But if attached as a lien, aren’t they sure to get paid unless the property just never gets sold?
And if that does happen in a small percentage of cases, isn’t that a worthwhile sacrifice to make to save what is probably the cumulative physical holdings of a families entire existence?
I’m getting a headache seeing all these issues stated yet again. Look, I know it’s a long thread. But doesn’t that itself give you (all) a clue that your suggestions might, just might, have been covered before?
Please read, or at least skim, the thread. If then there is anything to be said that hasn’t already been repeated endlessly, I promise I’ll be the first to leap in with applause.
I draw a different line than you. It is a worthwhile sacrifice to ensure that people are not in danger, which is why the fire department shows up. It is a worthwhile sacrifice to ensure the fire does not spread to other properties, insured or not (which could be seen as an extension of keeping people safe). It is not a worthwhile sacrifice to save the trailer which, as has been pointed out in earlier in this thread, is one of the more dangerous dwellings in which to fight a fire.
I followed the thread at the for a while the first time around. You can’t honestly expect me to go back and read 20 pages of discussion, especially in a zombie thread.
Not sure if you’re replying to me or not. But this is the first time lien was mentioned in this thread. So if you are referring to me, how about you save your snark for when it’s warranted. If you weren’t referring to me, mea culpa.

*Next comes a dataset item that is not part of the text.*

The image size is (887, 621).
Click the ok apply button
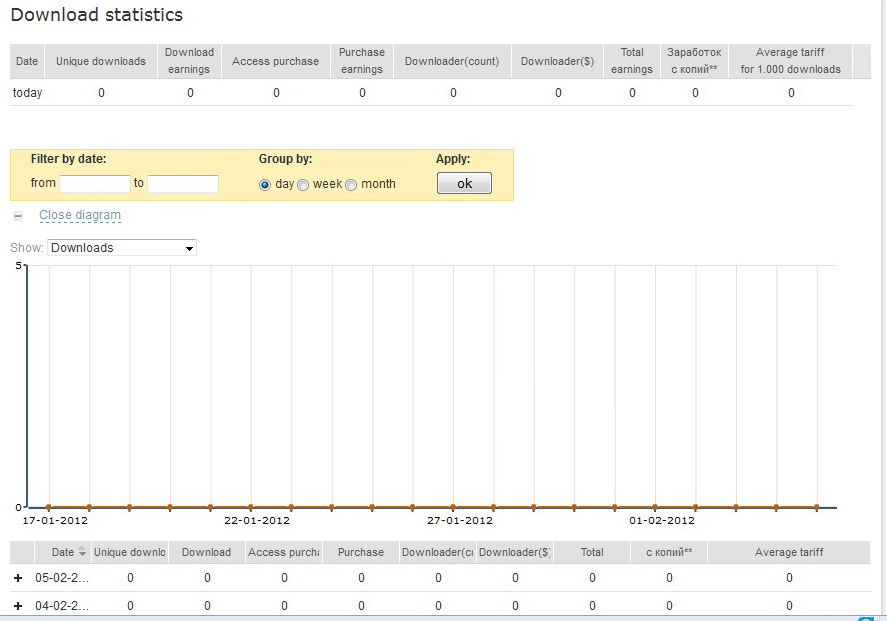point(464,183)
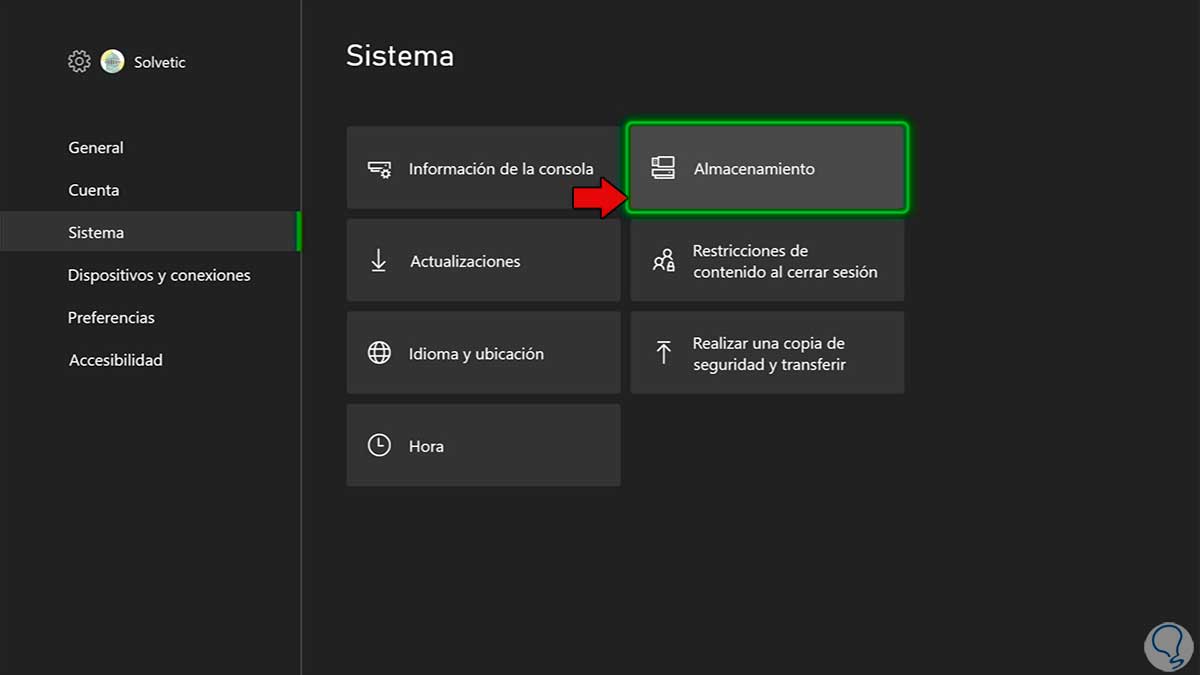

I’ll agree that a trailer probably isn’t worth saving, but the discussion is more about the practice of letting residential properties burn, and not specifically trailers.
Are your family’s belongings worth spending $75 for fire coverage? If you don’t think so, why would you expect strangers in another town to?
Even if they don’t feel like reading the whole thread, they could just start on page ten. Not only is that where Shot From Guns and I started mocking gonzomax for the next several pages (which was super fun, I had totally forgotten about that), but your previous public service message to the dumbasses-come-lately about reading the damn thread before posting included a handy summary:
I think when you tell people to read the goddamn thread on page 30, you should try to work in quote from both your page 10 and page 20 messages.  
You’re right. They were asses for not paying the fee. I simply think that a sufficiently punitive solution could be found that doesn’t involve the firefighters watching someone’s house burn down while they stand by with the means to help.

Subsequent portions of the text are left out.